Eletrônica

Memória química poderá guardar até 7 bits usando cores

Memória química poderá guardar até 7 bits usando cores
São bits ópticos que vão além do binário, podendo armazenar vários estados diferentes: de 4 até possivelmente 7 bits.[Imagem: Emily Pentzer]

Bits como cores

Químicos descobriram uma maneira de armazenar dados digitais na metade do espaço que os sistemas atuais exigem.

São bits ópticos que vão além do binário, podendo armazenar vários estados diferentes: de 4 até possivelmente 7 bits.

A memória química usa filmes poliméricos comuns. No estágio atual, usando corantes, é possível armazenar os dados opticamente em um código quaternário: 0, 1, 2 e 3.

Em vez de números, o sistema de armazenamento químico usa a ausência de cor e três cores produzidas pelos corantes como símbolos que representam a informação.

"Estamos usando química em vez de engenharia para lidar com o armazenamento de dados, mas é realmente complementar ao que os engenheiros estão fazendo," disse a professora Emily Pentzer, da Universidade Case Western Reserve, nos EUA.

Memória optoquímica

Para construir a memória química, a equipe carregou uma pequena quantidade - menos de 0,4 por cento em peso - das duas moléculas de corante em uma folha flexível de PMMA, ou poli(metacrilato de metila), um polímero incolor na luz e temperatura ambientes.

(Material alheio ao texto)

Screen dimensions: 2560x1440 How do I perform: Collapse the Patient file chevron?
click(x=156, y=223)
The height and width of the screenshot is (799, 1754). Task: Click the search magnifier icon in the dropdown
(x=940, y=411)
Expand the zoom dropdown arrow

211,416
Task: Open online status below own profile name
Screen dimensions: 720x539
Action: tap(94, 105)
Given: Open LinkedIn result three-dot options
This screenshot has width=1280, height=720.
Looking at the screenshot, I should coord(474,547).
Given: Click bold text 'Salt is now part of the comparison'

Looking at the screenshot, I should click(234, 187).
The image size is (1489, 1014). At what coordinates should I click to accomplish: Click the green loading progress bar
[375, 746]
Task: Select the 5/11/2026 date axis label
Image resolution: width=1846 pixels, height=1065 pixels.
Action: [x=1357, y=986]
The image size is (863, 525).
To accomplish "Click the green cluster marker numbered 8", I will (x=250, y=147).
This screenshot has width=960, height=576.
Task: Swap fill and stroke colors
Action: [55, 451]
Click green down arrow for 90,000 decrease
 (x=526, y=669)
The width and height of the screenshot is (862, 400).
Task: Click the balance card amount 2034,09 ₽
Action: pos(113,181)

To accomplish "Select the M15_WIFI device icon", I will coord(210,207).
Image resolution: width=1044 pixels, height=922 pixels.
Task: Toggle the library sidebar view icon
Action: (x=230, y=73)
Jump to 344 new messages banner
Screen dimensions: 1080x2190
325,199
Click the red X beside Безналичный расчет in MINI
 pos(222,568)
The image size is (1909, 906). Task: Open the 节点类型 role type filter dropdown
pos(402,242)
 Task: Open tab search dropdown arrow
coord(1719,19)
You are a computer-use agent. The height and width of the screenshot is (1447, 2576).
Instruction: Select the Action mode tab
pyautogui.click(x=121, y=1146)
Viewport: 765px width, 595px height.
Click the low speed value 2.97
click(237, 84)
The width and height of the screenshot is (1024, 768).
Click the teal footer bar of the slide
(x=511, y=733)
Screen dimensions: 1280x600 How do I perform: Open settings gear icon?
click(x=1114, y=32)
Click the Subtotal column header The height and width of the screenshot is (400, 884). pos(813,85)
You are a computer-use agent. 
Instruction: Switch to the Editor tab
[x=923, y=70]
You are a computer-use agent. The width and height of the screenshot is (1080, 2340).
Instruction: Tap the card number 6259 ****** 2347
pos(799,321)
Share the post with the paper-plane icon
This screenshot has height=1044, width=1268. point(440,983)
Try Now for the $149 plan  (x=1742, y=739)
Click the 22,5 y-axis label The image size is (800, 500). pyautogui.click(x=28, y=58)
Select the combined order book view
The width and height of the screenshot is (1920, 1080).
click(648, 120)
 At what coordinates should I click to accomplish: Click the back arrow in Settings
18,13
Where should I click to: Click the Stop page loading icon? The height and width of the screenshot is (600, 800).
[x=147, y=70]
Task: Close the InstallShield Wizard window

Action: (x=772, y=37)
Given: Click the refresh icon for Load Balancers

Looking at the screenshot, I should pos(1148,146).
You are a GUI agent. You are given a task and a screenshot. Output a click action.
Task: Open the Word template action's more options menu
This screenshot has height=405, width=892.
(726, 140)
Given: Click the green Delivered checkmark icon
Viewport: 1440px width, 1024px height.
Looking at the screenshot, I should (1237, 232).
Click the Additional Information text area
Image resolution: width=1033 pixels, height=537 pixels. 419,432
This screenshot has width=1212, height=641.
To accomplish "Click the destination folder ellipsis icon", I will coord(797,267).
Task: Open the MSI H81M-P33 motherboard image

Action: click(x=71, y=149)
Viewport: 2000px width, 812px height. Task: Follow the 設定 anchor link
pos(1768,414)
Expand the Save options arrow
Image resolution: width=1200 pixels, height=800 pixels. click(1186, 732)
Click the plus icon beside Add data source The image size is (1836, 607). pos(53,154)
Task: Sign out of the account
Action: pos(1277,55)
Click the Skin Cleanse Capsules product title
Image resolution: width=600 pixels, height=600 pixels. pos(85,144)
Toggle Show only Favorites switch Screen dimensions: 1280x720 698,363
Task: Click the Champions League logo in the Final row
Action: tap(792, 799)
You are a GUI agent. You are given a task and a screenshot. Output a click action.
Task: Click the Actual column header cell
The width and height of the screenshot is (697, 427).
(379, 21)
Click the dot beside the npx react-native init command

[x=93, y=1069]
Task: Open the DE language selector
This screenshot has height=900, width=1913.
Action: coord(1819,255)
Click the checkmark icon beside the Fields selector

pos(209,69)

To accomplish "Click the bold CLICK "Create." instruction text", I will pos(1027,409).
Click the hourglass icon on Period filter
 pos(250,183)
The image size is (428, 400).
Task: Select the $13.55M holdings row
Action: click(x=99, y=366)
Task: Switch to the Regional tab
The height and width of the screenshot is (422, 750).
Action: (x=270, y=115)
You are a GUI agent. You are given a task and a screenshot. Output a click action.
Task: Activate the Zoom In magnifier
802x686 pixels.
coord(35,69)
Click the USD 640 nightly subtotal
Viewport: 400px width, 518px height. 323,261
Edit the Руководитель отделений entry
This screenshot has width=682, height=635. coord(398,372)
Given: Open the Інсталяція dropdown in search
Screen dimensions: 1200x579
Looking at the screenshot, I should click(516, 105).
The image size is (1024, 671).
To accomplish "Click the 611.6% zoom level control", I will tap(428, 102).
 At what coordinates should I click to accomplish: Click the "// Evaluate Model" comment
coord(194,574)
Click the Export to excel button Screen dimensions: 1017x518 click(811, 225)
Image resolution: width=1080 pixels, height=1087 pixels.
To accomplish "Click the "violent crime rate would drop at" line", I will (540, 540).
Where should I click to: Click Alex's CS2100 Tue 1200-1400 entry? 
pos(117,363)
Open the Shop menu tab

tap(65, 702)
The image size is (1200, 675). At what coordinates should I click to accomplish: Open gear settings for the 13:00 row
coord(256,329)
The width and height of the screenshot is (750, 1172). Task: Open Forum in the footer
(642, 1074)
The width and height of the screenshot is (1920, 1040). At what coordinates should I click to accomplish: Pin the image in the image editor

Memória química poderá guardar até 7 bits usando cores
Máscaras de madeira preparadas a laser para gravar as figuras na parte inferior. [Imagem: Peiran Wei et al. - 10.1039/C7TC00929A]

Um corante, o oligo(p-fenieno vinileno) fluoresce verde quando exposto ao calor. O segundo corante, o éster o-nitrobenzílico do ácido benzoico, fluoresce azul profundo quando exposto à luz ultravioleta. Quando os corantes sobrepostos estão expostos ao calor e à luz UV, eles fluorescem como ciano.

Na demonstração, o código foi escrito manualmente, colocando gabaritos de metal ou madeira sobre a película contendo os corantes e depois aplicando calor e luz ultravioleta.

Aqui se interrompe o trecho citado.